South Korean Trainee Doctors Consider Return to Hospitals in September
Trainee doctors in South Korea may be preparing to return to hospitals in September, signaling a possible resolution to the ongoing conflict with the government that began in early 2024. The Korean Intern Resident Association (KIRA), which represents thousands of junior doctors, is expected to recommend an unconditional return for all residents during the upcoming fall recruitment cycle. This decision marks a significant shift in strategy and could represent a turning point in the long-standing dispute.
The association, which has been at the center of the controversy over the previous administration’s revised plan to expand medical school admissions, has adopted a “return first, negotiate later” approach. This decision was confirmed on July 14 and comes as public frustration grows over the prolonged absence of trainee doctors from hospitals.
KIRA plans to formalize this new policy after a general assembly of trainee representatives from hospitals across the country, scheduled as early as July 19. On July 14, group leaders also met with Rep. Park Ju-min, chair of the National Assembly’s Health and Welfare Committee, as part of preliminary discussions before broader negotiations.
Experts suggest that the change in stance is partly due to increasing public pressure. A January poll conducted by Seoul National University’s Graduate School of Public Health found that 88 percent of respondents believed the extended medical walkout had negatively affected patient care. Senior physicians and medical professionals have reportedly encouraged KIRA to adopt an unconditional return policy to reduce resistance from government officials.
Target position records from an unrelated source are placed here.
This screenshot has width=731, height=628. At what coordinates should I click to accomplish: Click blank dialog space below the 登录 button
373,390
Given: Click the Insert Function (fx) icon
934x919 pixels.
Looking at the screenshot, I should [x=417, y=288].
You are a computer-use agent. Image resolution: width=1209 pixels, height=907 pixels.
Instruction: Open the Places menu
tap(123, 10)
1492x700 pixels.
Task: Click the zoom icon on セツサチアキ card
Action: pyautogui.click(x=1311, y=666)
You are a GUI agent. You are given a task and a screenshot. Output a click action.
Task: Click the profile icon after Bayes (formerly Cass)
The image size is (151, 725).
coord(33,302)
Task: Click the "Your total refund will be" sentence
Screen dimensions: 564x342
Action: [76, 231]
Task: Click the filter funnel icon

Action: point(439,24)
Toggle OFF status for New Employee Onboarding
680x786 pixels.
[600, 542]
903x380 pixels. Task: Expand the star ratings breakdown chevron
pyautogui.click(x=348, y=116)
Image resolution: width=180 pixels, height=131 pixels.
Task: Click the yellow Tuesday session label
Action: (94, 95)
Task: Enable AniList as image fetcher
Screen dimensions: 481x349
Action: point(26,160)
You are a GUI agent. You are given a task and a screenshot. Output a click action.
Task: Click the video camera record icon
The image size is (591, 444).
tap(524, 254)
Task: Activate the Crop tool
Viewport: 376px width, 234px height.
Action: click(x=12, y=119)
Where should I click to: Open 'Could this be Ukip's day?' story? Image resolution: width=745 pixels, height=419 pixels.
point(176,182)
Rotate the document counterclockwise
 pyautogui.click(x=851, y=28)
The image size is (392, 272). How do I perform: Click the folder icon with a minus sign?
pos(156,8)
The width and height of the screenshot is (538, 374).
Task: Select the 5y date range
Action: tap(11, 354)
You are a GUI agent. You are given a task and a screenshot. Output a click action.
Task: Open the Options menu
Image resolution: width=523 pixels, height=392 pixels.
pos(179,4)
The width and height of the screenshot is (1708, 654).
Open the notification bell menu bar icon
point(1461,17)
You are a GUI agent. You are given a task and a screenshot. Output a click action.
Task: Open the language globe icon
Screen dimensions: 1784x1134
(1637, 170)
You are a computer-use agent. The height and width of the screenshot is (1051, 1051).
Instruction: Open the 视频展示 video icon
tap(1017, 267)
In addition to the return decision, KIRA is also preparing a list of policy demands to present to the new administration. One key request involves revisiting the former government’s “essential healthcare support package.” Specific proposals include expanded legal protections for doctors involved in unavoidable medical accidents and increased incentives for physicians working in rural or underserved areas, where monthly subsidies currently reach a maximum of 4 million won (approximately $2,900).
Other proposed measures include temporary exceptions for returning residents. These include a special deferment of mandatory military service and an early licensing exam window in August 2026, ahead of the standard 2027 schedule. The Ministry of Health and Welfare is reportedly reviewing these proposals internally. With the ruling party emphasizing the need to “normalize” healthcare services, some of these demands may be accommodated.
However, the proposed return is not without controversy. On July 14, the Korea Alliance of Patients Organization—a coalition of nine patient advocacy groups—held a press conference warning against preferential treatment for doctors and students who had left their posts. The group stated that if those who refused to return are welcomed back with special privileges, it would undermine fairness and public trust.
It remains uncertain how many doctors will ultimately return to the training system. Of the 13,531 residents who resigned in 2024, only 2,532 are currently working in training hospitals, representing a return rate of just 18.7 percent. Some physicians estimate that this rate could rise to 60 to 70 percent if the government shows flexibility on key issues. While roughly 60 percent of the departed residents are now practicing in private clinics, many are reportedly considering a return to complete board certification.
Despite potential reinstatement, doctors in high-liability, low-compensation specialties such as internal medicine, general surgery, pediatrics, and obstetrics—often referred to as “essential fields”—remain hesitant due to low reimbursement rates and frequent legal disputes. In contrast, residents in dermatology, ophthalmology, and plastic surgery—specialties with greater earning potential post-certification—are expected to return in larger numbers.